Workflow code often calls into helper modules for pure transformations. The scanner cannot follow into arbitrary helpers, so v0.2 emits a compile-time warning for every external module a workflow calls that is not known to be deterministic. A helper module is trusted when one of the following holds:

# A helper module that should be safe to call from a workflow.
defmodule MyApp.PriceMath do
  use Continuum.Pure

  def total(items), do: Enum.reduce(items, 0, &(&1.price + &2))
end

use Continuum.Pure runs the same AST scan over every function in the helper module at its compile time. Non-deterministic calls become a compile error in the helper, not in the workflow.

Unmarked helpers produce a warning by default. To turn the warning into a compile error:

config :continuum, untrusted_call_severity: :error

Use :trusted_modules for third-party or externally audited modules that you cannot annotate with use Continuum.Pure:

config :continuum, trusted_modules: [Decimal, Money]

The scanner cannot transitively follow into helper code — that would require a full compile-time call graph. The trust marker is the boundary; audit the inside of a trusted helper module the same way you audit workflow code.

Replay Drift

Replay drift means the workflow asks for a different effect than the next event in the committed history. For example, an old history may contain an activity at cursor 0, while the new code calls a timer at cursor 0. Continuum raises Continuum.ReplayDriftError instead of guessing.

Do not reorder, remove, or change the meaning of effects in a workflow version that still has active runs. Prefer one of these patterns:

  • add new effects after existing effects
  • put externally visible work in activities
  • bump the workflow version for incompatible state changes
  • use Continuum.patched?/1 for compatible in-place branches that must keep old in-flight histories on the old path
  • use Continuum.Test.assert_replays/3 with committed golden histories before shipping workflow edits

Generated Version Entrypoints

use Continuum.Workflow generates a hidden V_<hash> module for the compiled workflow body. Durable Postgres runs execute and resume through that generated entrypoint, so old loaded code can continue to service in-flight histories after the public workflow module is recompiled.

The generated body has the same determinism scan as the public module. Same module references such as __MODULE__.helper(input) are rewritten to the generated entrypoint so helper calls stay pinned to the old body during replay.

Side Effects

Continuum.side_effect/1 is the escape hatch for deterministic values that are not worth a full activity, such as choosing a UUID-like correlation key or capturing a small derived value. The function runs only at the live tail; its return value is journaled and later replayed.

Do not use side_effect/1 for external work.
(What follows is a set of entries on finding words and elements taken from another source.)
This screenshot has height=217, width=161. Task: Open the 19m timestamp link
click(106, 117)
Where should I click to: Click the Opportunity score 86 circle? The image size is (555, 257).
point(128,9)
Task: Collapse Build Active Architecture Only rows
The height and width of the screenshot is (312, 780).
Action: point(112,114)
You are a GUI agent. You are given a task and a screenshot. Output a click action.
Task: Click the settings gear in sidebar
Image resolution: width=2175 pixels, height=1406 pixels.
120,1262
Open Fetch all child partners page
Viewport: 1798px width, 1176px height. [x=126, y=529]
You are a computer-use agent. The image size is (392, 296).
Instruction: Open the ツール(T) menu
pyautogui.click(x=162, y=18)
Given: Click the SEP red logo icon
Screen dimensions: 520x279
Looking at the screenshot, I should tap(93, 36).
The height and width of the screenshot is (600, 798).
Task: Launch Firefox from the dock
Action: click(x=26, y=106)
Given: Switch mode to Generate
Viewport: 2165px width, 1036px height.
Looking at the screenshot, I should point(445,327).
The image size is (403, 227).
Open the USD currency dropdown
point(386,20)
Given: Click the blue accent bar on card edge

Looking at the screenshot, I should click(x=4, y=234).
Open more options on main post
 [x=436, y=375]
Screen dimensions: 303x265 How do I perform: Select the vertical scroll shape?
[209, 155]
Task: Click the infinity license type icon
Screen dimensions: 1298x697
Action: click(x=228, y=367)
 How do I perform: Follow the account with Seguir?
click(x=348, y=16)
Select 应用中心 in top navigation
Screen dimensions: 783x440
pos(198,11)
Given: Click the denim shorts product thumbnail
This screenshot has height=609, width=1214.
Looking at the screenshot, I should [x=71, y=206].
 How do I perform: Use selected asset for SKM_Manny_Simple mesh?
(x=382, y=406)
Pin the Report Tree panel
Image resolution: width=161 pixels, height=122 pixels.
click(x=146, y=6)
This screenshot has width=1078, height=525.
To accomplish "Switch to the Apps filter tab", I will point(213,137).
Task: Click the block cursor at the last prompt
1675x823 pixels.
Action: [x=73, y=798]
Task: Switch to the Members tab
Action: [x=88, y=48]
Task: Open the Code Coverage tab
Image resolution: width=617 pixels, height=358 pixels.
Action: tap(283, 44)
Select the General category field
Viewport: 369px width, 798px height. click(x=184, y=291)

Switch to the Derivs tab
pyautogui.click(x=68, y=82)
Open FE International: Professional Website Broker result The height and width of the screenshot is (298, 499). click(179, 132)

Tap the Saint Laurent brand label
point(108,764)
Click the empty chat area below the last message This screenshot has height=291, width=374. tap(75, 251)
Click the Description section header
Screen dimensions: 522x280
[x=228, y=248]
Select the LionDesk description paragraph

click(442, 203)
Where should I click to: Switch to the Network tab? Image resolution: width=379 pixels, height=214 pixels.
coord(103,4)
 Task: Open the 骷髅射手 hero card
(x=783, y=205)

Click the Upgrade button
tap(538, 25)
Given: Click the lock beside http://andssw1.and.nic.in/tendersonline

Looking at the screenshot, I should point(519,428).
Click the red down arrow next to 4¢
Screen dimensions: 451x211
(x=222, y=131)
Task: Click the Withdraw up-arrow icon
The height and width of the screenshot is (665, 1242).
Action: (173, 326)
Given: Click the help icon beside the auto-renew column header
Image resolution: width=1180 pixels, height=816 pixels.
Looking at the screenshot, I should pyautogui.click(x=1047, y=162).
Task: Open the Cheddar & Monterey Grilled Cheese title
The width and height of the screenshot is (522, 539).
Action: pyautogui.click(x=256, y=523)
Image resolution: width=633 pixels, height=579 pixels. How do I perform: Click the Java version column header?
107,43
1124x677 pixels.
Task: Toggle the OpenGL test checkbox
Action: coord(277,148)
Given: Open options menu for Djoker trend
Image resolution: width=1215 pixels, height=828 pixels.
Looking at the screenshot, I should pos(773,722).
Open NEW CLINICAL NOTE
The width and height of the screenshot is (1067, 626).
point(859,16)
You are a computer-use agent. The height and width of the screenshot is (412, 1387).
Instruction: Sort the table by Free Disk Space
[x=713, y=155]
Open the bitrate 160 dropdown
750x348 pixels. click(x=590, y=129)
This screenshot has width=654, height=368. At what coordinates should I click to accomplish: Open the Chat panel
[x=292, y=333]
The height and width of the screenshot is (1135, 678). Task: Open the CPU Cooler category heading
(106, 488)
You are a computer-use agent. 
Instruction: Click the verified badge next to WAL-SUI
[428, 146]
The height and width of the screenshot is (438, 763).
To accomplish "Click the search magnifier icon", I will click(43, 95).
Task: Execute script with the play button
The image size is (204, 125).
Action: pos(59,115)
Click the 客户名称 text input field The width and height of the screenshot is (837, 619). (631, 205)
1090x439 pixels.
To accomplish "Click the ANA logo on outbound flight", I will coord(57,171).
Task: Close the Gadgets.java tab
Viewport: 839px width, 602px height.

HTTP calls, database writes, payments, emails, and anything that needs retry/idempotency belong in activities. side_effect/1 composes with v0.3 effects (patched?/1, compensations, child waits, snapshots, and continue_as_new) because it still uses the same command identity and replay cursor as every other effect.

Continuing As New

continue_as_new/1 journals run_continued_as_new and then terminates the current engine with a dedicated sentinel. Code after it in the same branch is not executed. Treat it as a tail call.

Use mix continuum.archive_continued_chains to remove expired non-tail cycles once your retention policy allows it. The task never deletes the live tail.

Parallel Compensation

compensate_all() remains sequential LIFO. compensate_all(mode: :parallel) schedules every pending compensation before suspending and then resumes when each scheduled compensation has a terminal journal event. Parallel mode trades strict rollback ordering for lower latency; use it only when compensations are independent.

Parallel compensation is still deterministic because the scheduled compensations and their terminal events are journaled. Replays consume the journaled batch instead of scheduling new work.

Golden-History Test

Record a known-good history once:

{:ok, run_id} = Continuum.Test.start_synchronous(MyApp.OrderFlow, input)
{:ok, _} = Continuum.await(run_id, 5_000)
Continuum.Test.dump_history!(run_id, "test/golden/order_v1.journal")

Assert future code still replays it:

history = Continuum.Test.load_history!("test/golden/order_v1.journal")
Continuum.Test.assert_replays(MyApp.OrderFlow, input, history)

If this test fails, treat it as a compatibility break for in-flight workflows.